Among other reasons, their use is nevertheless suggested because they allow the
fitting/validation/projection step to be independent from the definition of the
ModelOut and because once the *Fit and the
*Pred function are defined all the validation
methods (as well as some diagnostics) become automatically available.
The functions
OnLineRes and
Residual_CL are made to be general and
require, as model-dependent input, only the *Pred function.
Thus, defining the *Pred function makes the Q statistics (on-line and off-line) available for
any new model.
The D-Statistic is currently available for three models (PARAFAC, nPLS and
PLS) via the "DLim"s functions in the corresponding private directories. The
same functions can be used for other models so long as the scores are properly
computed. The lack of generality is due to the computation of the
contributions to the D statistic, which differs according to the way the
weights/loadings are defined.
The only current limitation to the generality of the FitModel, ValidateModel, ApplyModel and OnLineRes would be for PARAFAC2-like algorithms, where the loadings in (at least) one of the modes is present as a cell vector. No *Pred function has been created for this purpose, yet. The problem will be addressed in the next releases of the software.
In case the new model requires additional fields in ModelOut.model, ModelOut.validation or ModelOut.prediction, modify their definition in the DefineModelOut function. This will guarantee the compatibility among the different implemented models
6. Additional notes
A function Check (alas InitModelIn) in Model_*\private should check that the contents of ModelIn are compatible with the *Model function.

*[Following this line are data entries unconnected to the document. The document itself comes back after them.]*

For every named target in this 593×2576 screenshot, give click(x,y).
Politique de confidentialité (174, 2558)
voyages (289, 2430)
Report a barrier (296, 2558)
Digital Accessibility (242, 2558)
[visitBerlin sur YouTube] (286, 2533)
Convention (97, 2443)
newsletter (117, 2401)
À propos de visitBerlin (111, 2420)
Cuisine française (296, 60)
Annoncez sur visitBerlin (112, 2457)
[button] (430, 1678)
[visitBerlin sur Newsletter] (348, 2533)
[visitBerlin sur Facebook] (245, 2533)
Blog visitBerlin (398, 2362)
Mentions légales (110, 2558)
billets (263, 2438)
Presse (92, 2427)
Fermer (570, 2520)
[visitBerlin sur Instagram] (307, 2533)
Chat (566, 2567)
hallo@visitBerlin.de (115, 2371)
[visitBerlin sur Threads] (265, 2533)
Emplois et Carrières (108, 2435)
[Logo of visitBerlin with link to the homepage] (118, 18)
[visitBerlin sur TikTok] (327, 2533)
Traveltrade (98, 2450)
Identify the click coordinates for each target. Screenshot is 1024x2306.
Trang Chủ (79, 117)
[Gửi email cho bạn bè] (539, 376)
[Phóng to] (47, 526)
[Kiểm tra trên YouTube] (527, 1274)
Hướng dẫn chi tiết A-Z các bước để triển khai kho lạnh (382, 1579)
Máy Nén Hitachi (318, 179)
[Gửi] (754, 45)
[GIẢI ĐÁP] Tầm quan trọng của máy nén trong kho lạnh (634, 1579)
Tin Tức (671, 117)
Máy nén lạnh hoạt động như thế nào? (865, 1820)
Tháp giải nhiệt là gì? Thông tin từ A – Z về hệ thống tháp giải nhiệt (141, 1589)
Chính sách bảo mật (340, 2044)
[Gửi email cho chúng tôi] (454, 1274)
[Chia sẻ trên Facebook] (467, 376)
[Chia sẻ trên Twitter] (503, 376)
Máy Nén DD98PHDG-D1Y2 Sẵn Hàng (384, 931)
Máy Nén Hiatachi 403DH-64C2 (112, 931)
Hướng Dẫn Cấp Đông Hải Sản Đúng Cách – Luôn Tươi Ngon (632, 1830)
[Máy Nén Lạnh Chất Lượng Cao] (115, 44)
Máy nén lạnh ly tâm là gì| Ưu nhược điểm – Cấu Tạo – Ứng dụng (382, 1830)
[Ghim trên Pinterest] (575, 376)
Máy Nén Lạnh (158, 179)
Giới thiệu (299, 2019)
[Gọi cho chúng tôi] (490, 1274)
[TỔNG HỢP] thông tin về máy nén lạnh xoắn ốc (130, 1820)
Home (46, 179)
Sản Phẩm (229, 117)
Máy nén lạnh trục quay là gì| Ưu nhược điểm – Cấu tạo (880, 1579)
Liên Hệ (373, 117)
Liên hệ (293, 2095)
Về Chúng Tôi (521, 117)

A function CheckPlotStruct (alas CheckP) in Model_*\private should check that the contents of PlotStruct are compatible with the *Plot function.
New files, specific for the single model and handling a GUI should go in the Model_* directory
New files, specific for the single model and not handling a GUI should go in the Model_*\private directory
New files, used for more than one model must go in the ..\CuBatch\Common directory.
1 The presence of two copies of the same variabels is somewhat suboptimal and this ambiguity is two be removed in the next versions of the program by eliminating the global variables.